Of course, whenever you see a studio moving from mobile to PC, the question of porting touch-screen controls to more traditional control schemes always comes up. "It's been interesting taking a game designed for touch screens to PC," Orman tells me. "We've been very fortunate in that Unreal 3 has made the transition to PC extremely straightforward." Talking to PC developers has been a key part of making this transition. "We have had our head in mobile for a few years now, so we needed some reminders about what PC gamers expect out of their games," he admits. "We may not have been able to do everything we wanted, but we added a huge amount of PC-specific functionality because we know that's what PC players would demand."
"The more platforms we support, the more word of mouth there is for our games. Discoverability has become the big-ticket issue for us."

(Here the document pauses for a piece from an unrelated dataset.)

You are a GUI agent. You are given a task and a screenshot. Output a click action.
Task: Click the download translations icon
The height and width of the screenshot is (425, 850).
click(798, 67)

The issue that Uppercut had when porting EPOCH was that the game was built specifically with touch-screen controls at its core. Porting to PC meant completely ripping the controls out and starting again. "We completely redesigned the control and aim system to be player controlled, using the mouse - a more typical PC aiming scheme that also adds a level of skill not present in the mobile game," Orman says. The UI system also received a completely overhaul, while all your usual PC options had to be added -- multi-resolutions, key bindings, that sort of thing. And updating the graphics from mobile to PC "included updating all the shaders for PC, and implementing all of UE3's graphical bells and whistles, dynamic lighting, shadows and post processing." In other words, Uppercut's transition from mobile to PC was a lot of work. The question now is whether or not the move will be worth it. "In general we'll be aiming to be multi-platform from now," Orman notes. "We're moving to Unreal 4 development and as a rule, we follow Epic onto any platform their engine supports. That includes PS4, Xbox One, Android, and browsers. It's the order of which platforms come first that we'll be experimenting with to see what works best for us." EPOCH is due for release on Steam on June 5, while EPOCH 2 is also on the way.